Report on flawed Bailey case to be raised in court

A report from the office of the DPP detailing serious flaws in the prosecution case against Ian Bailey is to be raised in court next month as part of his compensation claim against the State.

The report, compiled in 2001, highlights the lack of forensic evidence linking Mr Bailey to the 1996 murder of French filmmaker Sophie Toscan du Plantier; dismisses almost all witnesses as unreliable; accuses gardaí of adding to local “hysteria” about Mr Bailey, and says the arrest and detention of his partner was “unlawful”.

The report only came to light last year when Mr Bailey was appealing a High Court decision to allow his extradition to France.

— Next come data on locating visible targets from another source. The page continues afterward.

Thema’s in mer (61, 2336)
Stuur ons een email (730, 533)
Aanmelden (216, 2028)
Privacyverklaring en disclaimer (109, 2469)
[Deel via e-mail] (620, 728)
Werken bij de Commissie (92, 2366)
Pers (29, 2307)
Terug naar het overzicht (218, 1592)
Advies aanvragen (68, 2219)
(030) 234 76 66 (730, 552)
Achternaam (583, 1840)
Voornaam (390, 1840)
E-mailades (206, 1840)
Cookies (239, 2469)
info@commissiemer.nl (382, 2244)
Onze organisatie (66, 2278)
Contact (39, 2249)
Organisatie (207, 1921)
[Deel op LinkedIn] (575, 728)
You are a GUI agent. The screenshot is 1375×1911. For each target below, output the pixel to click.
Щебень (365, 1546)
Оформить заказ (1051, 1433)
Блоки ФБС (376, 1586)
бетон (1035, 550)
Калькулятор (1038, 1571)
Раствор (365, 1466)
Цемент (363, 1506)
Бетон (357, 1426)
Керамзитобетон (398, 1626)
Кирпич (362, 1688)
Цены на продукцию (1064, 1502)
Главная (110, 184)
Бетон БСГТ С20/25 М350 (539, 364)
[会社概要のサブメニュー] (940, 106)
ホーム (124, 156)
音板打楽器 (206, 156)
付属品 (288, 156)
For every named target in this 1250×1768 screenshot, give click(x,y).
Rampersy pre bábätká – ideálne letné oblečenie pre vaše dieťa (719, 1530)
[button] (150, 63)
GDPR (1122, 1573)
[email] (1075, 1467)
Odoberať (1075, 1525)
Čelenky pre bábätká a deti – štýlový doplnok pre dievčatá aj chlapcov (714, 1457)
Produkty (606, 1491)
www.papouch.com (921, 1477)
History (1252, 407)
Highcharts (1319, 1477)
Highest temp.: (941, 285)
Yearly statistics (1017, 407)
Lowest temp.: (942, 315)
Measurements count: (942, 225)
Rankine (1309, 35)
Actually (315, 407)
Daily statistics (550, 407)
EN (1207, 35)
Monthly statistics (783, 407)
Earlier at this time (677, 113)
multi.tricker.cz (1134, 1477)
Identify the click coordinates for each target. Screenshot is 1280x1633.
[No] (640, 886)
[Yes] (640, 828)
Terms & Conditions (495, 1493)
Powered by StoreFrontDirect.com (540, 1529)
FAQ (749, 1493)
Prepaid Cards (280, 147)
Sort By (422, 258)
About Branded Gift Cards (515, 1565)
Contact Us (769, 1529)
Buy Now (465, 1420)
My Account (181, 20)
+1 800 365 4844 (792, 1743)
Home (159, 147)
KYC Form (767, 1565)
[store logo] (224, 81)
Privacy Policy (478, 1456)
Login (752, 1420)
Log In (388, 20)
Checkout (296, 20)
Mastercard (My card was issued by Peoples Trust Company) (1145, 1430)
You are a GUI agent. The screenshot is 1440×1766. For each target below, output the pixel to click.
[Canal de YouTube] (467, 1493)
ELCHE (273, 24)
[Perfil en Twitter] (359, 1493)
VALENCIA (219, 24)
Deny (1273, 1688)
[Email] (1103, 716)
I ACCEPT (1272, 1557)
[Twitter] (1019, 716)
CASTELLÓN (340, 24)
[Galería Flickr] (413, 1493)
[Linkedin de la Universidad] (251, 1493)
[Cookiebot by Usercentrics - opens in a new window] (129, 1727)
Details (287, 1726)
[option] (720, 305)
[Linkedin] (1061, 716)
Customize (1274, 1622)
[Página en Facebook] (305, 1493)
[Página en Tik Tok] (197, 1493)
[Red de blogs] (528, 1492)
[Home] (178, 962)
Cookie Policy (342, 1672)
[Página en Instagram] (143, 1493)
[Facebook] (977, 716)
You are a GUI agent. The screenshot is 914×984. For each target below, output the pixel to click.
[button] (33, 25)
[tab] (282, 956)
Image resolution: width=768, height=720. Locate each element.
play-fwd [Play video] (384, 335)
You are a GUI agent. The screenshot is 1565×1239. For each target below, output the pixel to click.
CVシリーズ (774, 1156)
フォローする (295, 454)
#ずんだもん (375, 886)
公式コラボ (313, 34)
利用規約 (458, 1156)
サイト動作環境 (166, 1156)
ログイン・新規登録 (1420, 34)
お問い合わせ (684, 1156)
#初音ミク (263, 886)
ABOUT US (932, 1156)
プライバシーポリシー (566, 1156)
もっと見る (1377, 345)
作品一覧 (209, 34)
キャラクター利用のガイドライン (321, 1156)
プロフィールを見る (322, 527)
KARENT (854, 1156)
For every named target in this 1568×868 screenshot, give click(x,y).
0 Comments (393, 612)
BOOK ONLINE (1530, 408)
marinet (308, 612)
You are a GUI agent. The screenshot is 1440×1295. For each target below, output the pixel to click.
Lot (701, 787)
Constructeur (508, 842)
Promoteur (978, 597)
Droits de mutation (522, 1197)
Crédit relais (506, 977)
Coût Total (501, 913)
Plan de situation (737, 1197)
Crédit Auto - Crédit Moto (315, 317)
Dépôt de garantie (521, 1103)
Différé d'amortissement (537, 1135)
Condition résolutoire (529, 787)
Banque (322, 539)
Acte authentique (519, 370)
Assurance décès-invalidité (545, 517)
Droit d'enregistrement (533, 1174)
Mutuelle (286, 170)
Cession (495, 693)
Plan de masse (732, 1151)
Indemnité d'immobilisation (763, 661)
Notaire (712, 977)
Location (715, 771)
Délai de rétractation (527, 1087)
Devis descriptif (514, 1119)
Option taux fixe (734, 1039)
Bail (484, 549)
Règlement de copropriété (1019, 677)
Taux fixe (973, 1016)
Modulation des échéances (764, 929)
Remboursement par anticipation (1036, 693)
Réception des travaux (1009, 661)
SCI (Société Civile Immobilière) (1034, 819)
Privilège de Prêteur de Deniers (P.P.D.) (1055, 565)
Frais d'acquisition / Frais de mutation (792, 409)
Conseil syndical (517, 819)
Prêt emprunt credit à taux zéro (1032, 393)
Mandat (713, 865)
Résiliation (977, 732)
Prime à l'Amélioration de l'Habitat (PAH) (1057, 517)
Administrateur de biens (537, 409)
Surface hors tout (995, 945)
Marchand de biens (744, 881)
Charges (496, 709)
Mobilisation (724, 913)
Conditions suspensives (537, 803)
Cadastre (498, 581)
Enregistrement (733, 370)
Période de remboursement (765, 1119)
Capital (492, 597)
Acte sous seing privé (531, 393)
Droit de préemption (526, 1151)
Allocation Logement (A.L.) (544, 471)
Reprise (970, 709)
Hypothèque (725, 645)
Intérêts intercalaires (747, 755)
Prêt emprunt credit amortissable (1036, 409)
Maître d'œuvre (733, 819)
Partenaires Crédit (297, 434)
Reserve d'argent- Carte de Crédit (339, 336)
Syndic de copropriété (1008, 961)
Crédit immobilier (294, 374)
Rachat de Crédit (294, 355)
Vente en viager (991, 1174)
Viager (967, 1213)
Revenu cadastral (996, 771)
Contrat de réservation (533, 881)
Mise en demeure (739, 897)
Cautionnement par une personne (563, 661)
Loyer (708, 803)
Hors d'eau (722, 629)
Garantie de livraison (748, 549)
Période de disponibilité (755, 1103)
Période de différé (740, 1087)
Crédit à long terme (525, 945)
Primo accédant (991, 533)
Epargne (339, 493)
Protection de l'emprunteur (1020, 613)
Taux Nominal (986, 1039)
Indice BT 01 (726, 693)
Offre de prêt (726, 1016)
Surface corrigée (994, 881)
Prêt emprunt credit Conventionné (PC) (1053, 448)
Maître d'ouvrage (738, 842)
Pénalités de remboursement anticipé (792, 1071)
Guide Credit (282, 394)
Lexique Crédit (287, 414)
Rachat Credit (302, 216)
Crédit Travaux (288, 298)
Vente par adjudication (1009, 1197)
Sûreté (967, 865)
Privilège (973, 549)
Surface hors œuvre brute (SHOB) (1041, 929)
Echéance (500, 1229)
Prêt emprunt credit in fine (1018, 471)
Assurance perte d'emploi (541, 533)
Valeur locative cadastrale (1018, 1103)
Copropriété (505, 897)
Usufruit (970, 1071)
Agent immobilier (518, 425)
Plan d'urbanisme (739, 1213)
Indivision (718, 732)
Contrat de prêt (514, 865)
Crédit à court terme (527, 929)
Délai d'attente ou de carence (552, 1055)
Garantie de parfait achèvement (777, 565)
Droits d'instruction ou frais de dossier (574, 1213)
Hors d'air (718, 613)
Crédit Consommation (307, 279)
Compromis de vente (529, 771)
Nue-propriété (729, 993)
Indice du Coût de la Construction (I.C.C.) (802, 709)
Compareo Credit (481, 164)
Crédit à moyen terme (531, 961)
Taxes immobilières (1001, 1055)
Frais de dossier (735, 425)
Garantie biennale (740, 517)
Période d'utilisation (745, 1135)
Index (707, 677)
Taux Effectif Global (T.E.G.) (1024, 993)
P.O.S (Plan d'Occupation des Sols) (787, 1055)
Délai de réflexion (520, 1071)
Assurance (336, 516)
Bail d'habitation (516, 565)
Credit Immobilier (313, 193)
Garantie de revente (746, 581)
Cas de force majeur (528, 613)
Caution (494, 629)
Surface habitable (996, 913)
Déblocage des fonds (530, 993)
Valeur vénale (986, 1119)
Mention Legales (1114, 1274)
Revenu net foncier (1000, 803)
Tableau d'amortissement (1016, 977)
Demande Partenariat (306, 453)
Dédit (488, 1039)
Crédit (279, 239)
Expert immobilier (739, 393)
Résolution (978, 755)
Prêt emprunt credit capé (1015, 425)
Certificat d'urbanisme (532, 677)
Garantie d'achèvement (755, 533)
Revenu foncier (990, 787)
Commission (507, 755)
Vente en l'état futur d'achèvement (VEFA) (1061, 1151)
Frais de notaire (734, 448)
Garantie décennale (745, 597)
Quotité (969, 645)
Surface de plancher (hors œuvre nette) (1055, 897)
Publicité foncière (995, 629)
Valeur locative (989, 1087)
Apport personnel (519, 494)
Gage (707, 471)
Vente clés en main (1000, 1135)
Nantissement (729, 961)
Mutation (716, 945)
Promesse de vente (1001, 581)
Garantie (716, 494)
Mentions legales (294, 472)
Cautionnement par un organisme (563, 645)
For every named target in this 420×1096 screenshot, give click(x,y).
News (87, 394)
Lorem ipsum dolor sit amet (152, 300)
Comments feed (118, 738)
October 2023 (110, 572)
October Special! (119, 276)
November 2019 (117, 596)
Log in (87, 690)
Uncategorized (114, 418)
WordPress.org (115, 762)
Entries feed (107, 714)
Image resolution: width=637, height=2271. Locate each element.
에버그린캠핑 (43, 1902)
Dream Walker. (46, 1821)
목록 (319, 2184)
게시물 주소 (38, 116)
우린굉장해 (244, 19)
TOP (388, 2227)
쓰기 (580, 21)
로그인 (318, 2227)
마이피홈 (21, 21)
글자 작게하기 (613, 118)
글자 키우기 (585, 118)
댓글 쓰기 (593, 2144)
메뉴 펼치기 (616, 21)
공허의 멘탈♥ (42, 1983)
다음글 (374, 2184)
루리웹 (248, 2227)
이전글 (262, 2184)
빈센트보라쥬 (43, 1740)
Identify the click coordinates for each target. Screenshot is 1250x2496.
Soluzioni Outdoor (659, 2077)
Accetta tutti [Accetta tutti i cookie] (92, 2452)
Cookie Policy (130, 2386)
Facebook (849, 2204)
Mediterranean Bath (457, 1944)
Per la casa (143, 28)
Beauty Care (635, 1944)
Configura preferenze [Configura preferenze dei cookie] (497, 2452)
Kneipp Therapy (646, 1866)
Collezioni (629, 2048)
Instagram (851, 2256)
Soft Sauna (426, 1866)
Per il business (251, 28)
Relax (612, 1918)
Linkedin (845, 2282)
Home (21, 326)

He won his appeal in the Supreme Court and is now taking a civil case for damages for wrongful arrest twice in the early years of the murder investigation, and the consequences for his reputation, liberty, and livelihood, which he says continue to the present day.

A full day’s hearing on the discovery of documents still in the possession of the State and on matters arising from the DPP’s report, will take place in the High Court on Apr 22. A full hearing of the compensation case will be scheduled for a later date.

Relatives and friends of Ms de Plantier were said to be dismayed this week when they discovered the DPP’s report was available for public viewing online.

They have insisted French authorities continue in their attempts to bring Mr Bailey to France.

They said the report contained potentially legally sensitive information.

Frank Buttimer, solicitor for Mr Bailey, said he did not know how the report ended up on the website.

“It was certainly not anything which was facilitated by Mr Bailey,” he said.

“On the other hand, it is of no surprise to me that it is now in the public domain because it was filed in court and referred to extensively and indeed quoted in various responsible media organisations and referred to by the Supreme Court.

“I am also satisfied that it would have been in the possession of the so-called French authorities for a lengthy period of time and that perhaps the real concern of the family is the exposure to public scrutiny of the non-existence of any evidence against Mr Bailey.”

Malachy Browne, the journalist who posted the report on, said: “The reason I posted it is because it contained information that I felt was in the public interest, specifically in relation to the behaviour of certain gardaí.”

He said if there were sections Ms du Plantier’s family felt were personally sensitive and were not necessarily in the public interest, he would be happy to remove them.